Ob Drohnen künftig dabei helfen können, die Kormoran-Population am Bodensee einzudämmen, soll sich Mitte Juli zeigen. Dann sollen laut dem Umweltministerium Ergebnisse von Filmaufnahmen und Gutachten des ersten Testeinsatzes vorliegen. Erst danach fällt die Entscheidung, ob weitere Flüge stattfinden.

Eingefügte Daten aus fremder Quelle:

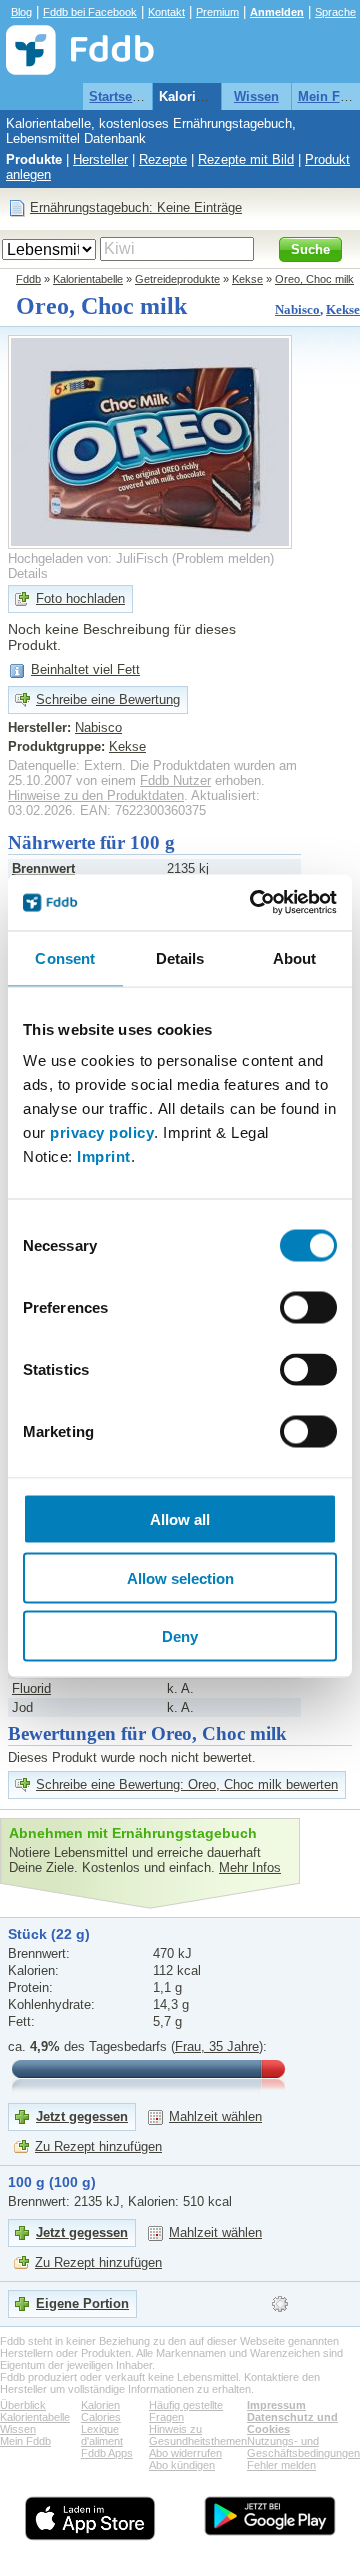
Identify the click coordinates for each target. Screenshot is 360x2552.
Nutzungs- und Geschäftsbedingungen (303, 2447)
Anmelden (277, 12)
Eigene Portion (82, 2303)
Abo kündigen (182, 2465)
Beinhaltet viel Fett (85, 669)
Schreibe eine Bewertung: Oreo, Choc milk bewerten (187, 1784)
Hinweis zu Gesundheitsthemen (198, 2435)
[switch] (308, 1308)
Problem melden (223, 558)
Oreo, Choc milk (314, 279)
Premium (217, 12)
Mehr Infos (250, 1867)
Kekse (247, 279)
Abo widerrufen (185, 2453)
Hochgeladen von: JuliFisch (88, 558)
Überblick (23, 2405)
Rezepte (163, 159)
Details (28, 573)
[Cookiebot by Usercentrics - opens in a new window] (254, 903)
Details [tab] (180, 957)
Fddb (28, 279)
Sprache (335, 12)
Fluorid (31, 1688)
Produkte (34, 159)
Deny (180, 1636)
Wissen (256, 96)
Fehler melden (281, 2465)
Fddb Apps (107, 2453)
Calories (101, 2417)
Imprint (104, 1156)
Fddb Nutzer (175, 780)
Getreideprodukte (177, 279)
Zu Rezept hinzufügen (98, 2146)
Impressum (276, 2405)
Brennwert (43, 868)
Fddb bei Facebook (90, 12)
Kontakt (166, 12)
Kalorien (100, 2405)
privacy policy (102, 1132)
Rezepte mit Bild (246, 159)
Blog (21, 12)
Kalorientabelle (205, 96)
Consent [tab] (65, 957)
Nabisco (297, 309)
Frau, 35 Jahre (217, 2046)
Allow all (180, 1519)
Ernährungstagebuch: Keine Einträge (136, 207)
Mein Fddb (25, 2441)
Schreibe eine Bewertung (108, 699)
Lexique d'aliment (102, 2435)
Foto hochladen (80, 598)
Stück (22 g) (49, 1934)
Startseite (118, 96)
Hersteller (100, 159)
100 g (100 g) (52, 2182)
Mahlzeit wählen (215, 2116)
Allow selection (180, 1577)
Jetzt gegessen (82, 2116)
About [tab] (295, 957)
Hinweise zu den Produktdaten (96, 795)
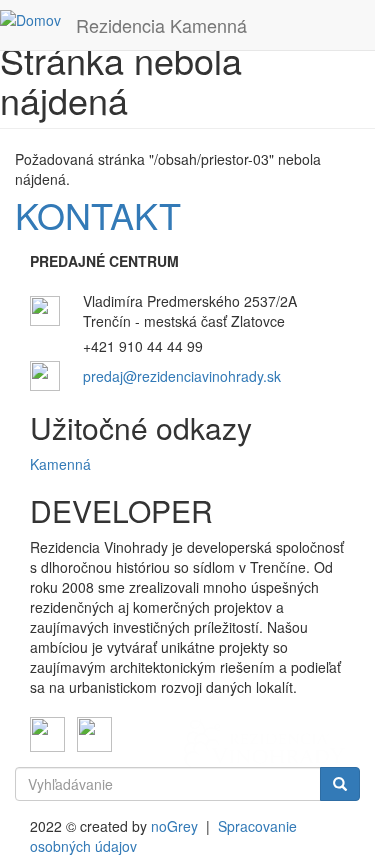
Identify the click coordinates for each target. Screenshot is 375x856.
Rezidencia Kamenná (161, 25)
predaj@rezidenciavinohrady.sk (182, 376)
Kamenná (60, 464)
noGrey (174, 826)
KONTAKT (98, 214)
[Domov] (30, 19)
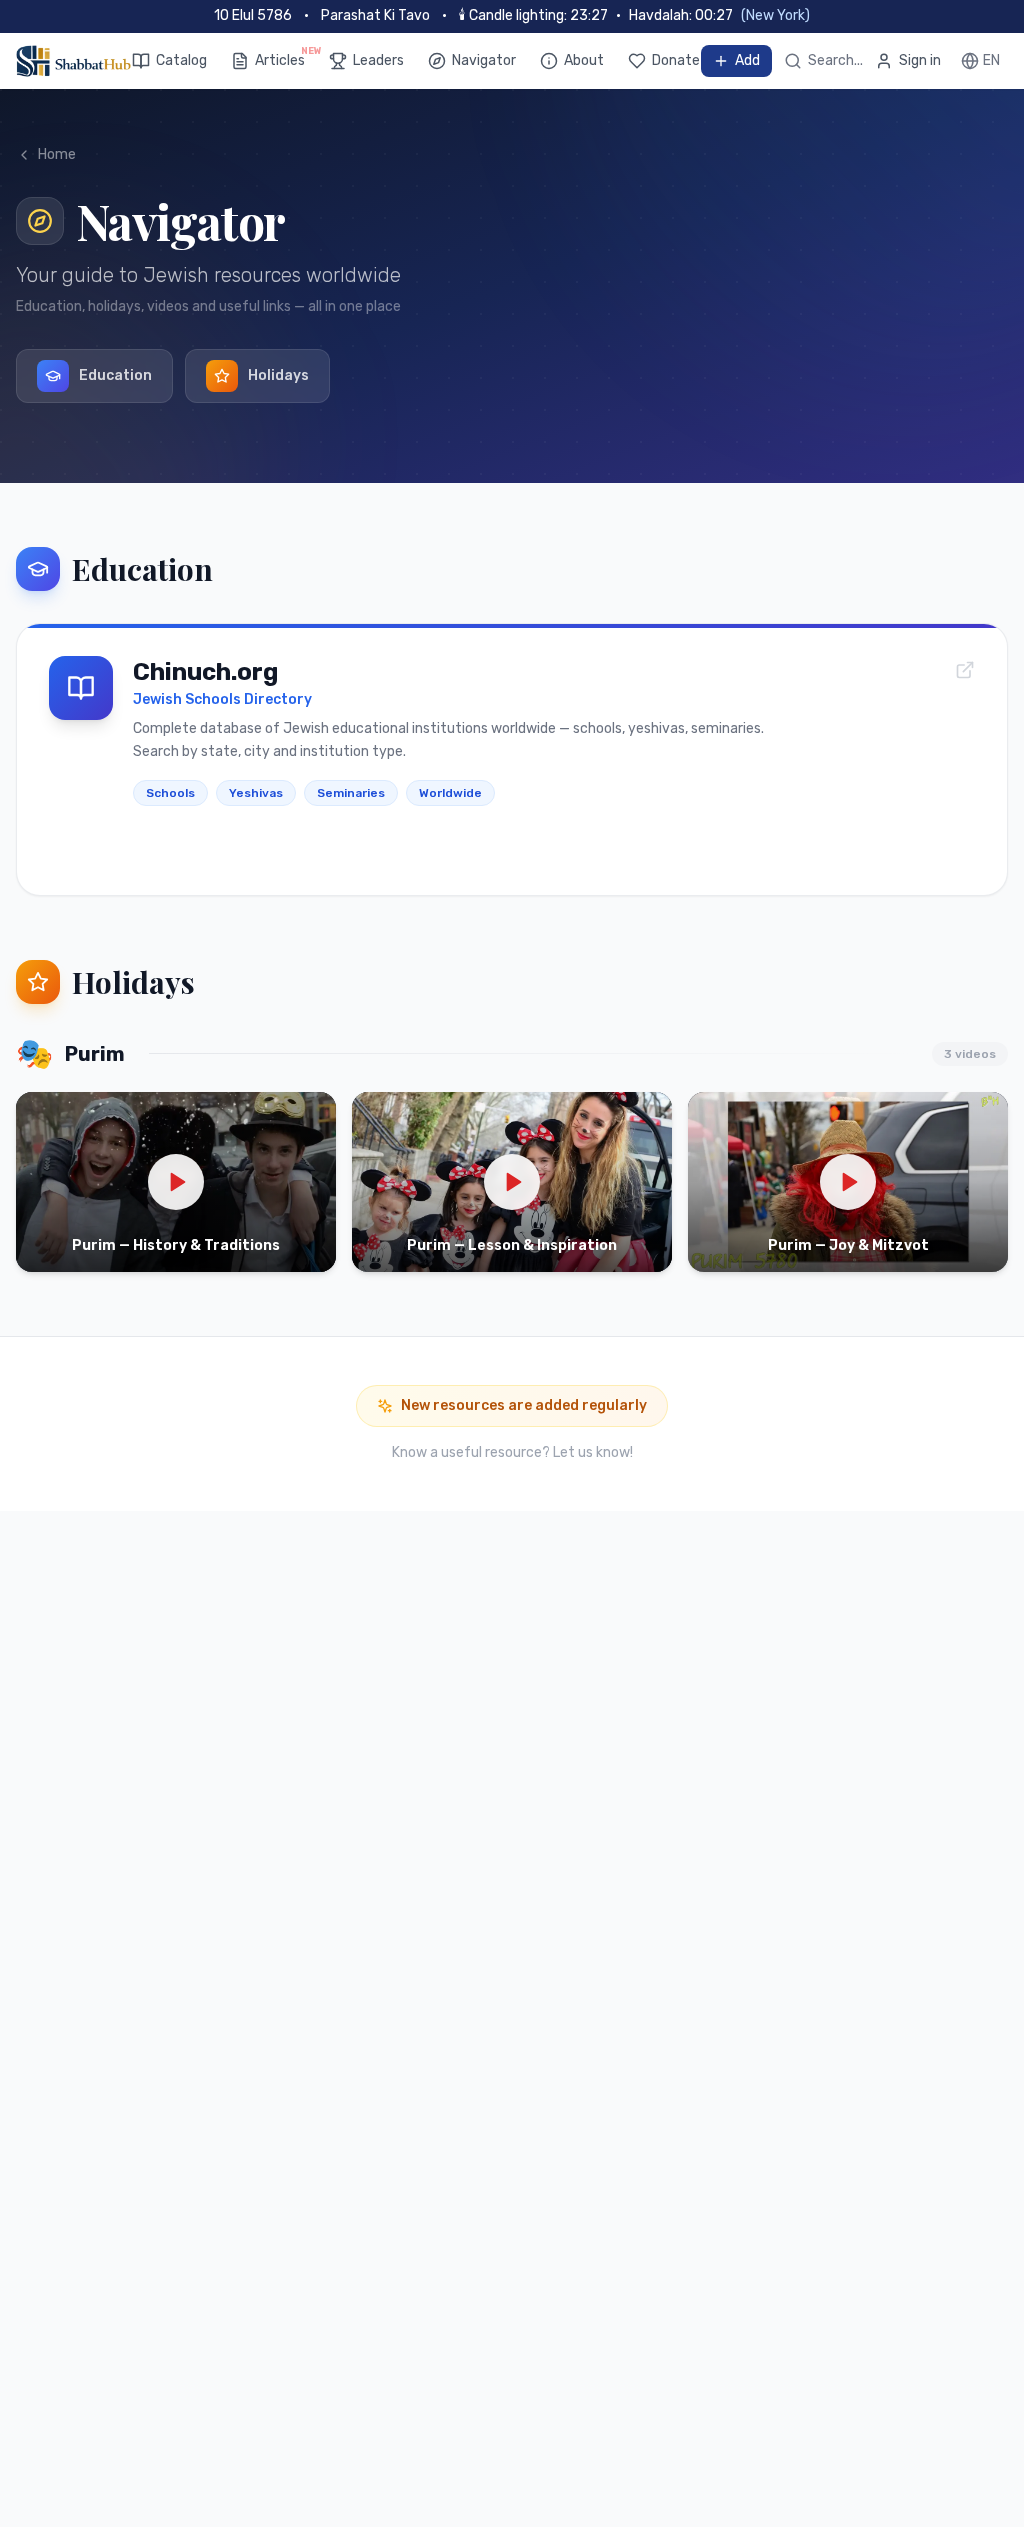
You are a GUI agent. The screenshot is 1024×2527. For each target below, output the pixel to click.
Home (57, 154)
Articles (280, 60)
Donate (676, 60)
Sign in (920, 60)
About (584, 60)
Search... (835, 60)
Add (747, 60)
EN (991, 60)
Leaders (378, 60)
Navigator (484, 60)
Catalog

Im Kampf gegen die Ausbreitung der Kormorane am Bodensee war eine speziell modifizierte Agrardrohne mit einem mehr als zwei Meter breiten Aufbau und einem rund fünf Meter langen Auslegearm im Einsatz. Damit wurden Eier in hoch gelegenen Nestern im Naturschutzgebiet auf der Halbinsel Mettnau am Untersee mit Öl benetzt. Die Methode soll die weitere Entwicklung der Eier verhindern und so den Bruterfolg der Kormorane verringern.
Bisher blieb es bei einem einzigen Testflug. Denn Drohnenflüge sind laut dem Umweltministerium nur möglich, wenn die Kormorane Eier gelegt haben und noch keine Jungvögel geschlüpft sind. "Dies ist in jedem Jahr nur in einem kurzen Zeitraum zwischen ca. Mitte März und Mitte/Ende April möglich. Inzwischen sind Jungvögel geschlüpft, weshalb laut dem Ministerium keine Flüge mehr möglich sind", sagte eine Behördensprecherin.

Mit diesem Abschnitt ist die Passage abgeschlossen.